> [ASSIGNED TASK] All of the data below is to be printed again exactly.

> [INPUT RECORDS]
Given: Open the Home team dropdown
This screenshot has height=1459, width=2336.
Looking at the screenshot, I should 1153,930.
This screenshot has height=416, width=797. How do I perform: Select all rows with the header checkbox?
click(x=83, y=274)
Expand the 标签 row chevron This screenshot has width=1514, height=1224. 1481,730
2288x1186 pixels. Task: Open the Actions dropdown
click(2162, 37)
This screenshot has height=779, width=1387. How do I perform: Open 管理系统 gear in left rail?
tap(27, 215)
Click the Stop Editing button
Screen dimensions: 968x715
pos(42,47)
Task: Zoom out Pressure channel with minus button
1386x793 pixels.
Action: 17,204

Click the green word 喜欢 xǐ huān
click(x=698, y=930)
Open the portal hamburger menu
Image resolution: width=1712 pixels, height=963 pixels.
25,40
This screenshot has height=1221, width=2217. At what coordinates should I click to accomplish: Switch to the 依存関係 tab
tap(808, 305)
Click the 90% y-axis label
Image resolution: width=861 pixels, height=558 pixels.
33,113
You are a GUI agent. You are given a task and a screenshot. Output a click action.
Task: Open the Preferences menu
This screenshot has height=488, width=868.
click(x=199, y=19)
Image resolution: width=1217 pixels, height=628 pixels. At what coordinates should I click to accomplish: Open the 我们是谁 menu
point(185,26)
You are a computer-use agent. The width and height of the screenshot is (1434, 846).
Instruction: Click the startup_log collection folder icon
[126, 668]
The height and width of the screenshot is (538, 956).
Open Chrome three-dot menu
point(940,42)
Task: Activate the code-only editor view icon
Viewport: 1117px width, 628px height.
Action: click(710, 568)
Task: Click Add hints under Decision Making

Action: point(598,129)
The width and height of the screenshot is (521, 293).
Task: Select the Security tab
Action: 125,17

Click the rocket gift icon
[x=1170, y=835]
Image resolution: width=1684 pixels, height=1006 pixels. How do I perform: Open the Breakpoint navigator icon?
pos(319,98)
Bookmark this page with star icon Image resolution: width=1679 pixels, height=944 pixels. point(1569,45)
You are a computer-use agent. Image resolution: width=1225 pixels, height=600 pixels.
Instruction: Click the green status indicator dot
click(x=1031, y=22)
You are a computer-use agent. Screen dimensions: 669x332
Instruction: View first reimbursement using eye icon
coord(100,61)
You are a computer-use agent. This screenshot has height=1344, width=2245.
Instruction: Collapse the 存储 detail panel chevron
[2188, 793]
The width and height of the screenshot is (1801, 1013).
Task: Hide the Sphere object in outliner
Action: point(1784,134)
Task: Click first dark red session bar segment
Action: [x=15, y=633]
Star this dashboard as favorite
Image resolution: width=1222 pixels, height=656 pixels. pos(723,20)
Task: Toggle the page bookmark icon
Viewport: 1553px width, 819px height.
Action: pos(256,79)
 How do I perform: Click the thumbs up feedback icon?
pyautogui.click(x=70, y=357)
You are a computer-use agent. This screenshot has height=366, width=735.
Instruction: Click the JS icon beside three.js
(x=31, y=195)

> [ANSWER]
Given: Open the Home team dropdown
This screenshot has height=1459, width=2336.
Looking at the screenshot, I should 1153,930.
This screenshot has height=416, width=797. How do I perform: Select all rows with the header checkbox?
click(x=83, y=274)
Expand the 标签 row chevron This screenshot has width=1514, height=1224. 1481,730
2288x1186 pixels. Task: Open the Actions dropdown
click(2162, 37)
This screenshot has height=779, width=1387. How do I perform: Open 管理系统 gear in left rail?
tap(27, 215)
Click the Stop Editing button
Screen dimensions: 968x715
pos(42,47)
Task: Zoom out Pressure channel with minus button
1386x793 pixels.
Action: 17,204

Click the green word 喜欢 xǐ huān
click(x=698, y=930)
Open the portal hamburger menu
Image resolution: width=1712 pixels, height=963 pixels.
25,40
This screenshot has height=1221, width=2217. At what coordinates should I click to accomplish: Switch to the 依存関係 tab
tap(808, 305)
Click the 90% y-axis label
Image resolution: width=861 pixels, height=558 pixels.
33,113
You are a GUI agent. You are given a task and a screenshot. Output a click action.
Task: Open the Preferences menu
This screenshot has height=488, width=868.
click(x=199, y=19)
Image resolution: width=1217 pixels, height=628 pixels. At what coordinates should I click to accomplish: Open the 我们是谁 menu
point(185,26)
You are a computer-use agent. The width and height of the screenshot is (1434, 846).
Instruction: Click the startup_log collection folder icon
[126, 668]
The height and width of the screenshot is (538, 956).
Open Chrome three-dot menu
point(940,42)
Task: Activate the code-only editor view icon
Viewport: 1117px width, 628px height.
Action: click(710, 568)
Task: Click Add hints under Decision Making

Action: point(598,129)
The width and height of the screenshot is (521, 293).
Task: Select the Security tab
Action: 125,17

Click the rocket gift icon
[x=1170, y=835]
Image resolution: width=1684 pixels, height=1006 pixels. How do I perform: Open the Breakpoint navigator icon?
pos(319,98)
Bookmark this page with star icon Image resolution: width=1679 pixels, height=944 pixels. point(1569,45)
You are a computer-use agent. Image resolution: width=1225 pixels, height=600 pixels.
Instruction: Click the green status indicator dot
click(x=1031, y=22)
You are a computer-use agent. Screen dimensions: 669x332
Instruction: View first reimbursement using eye icon
coord(100,61)
You are a computer-use agent. This screenshot has height=1344, width=2245.
Instruction: Collapse the 存储 detail panel chevron
[2188, 793]
The width and height of the screenshot is (1801, 1013).
Task: Hide the Sphere object in outliner
Action: point(1784,134)
Task: Click first dark red session bar segment
Action: [x=15, y=633]
Star this dashboard as favorite
Image resolution: width=1222 pixels, height=656 pixels. pos(723,20)
Task: Toggle the page bookmark icon
Viewport: 1553px width, 819px height.
Action: pos(256,79)
 How do I perform: Click the thumbs up feedback icon?
pyautogui.click(x=70, y=357)
You are a computer-use agent. This screenshot has height=366, width=735.
Instruction: Click the JS icon beside three.js
(x=31, y=195)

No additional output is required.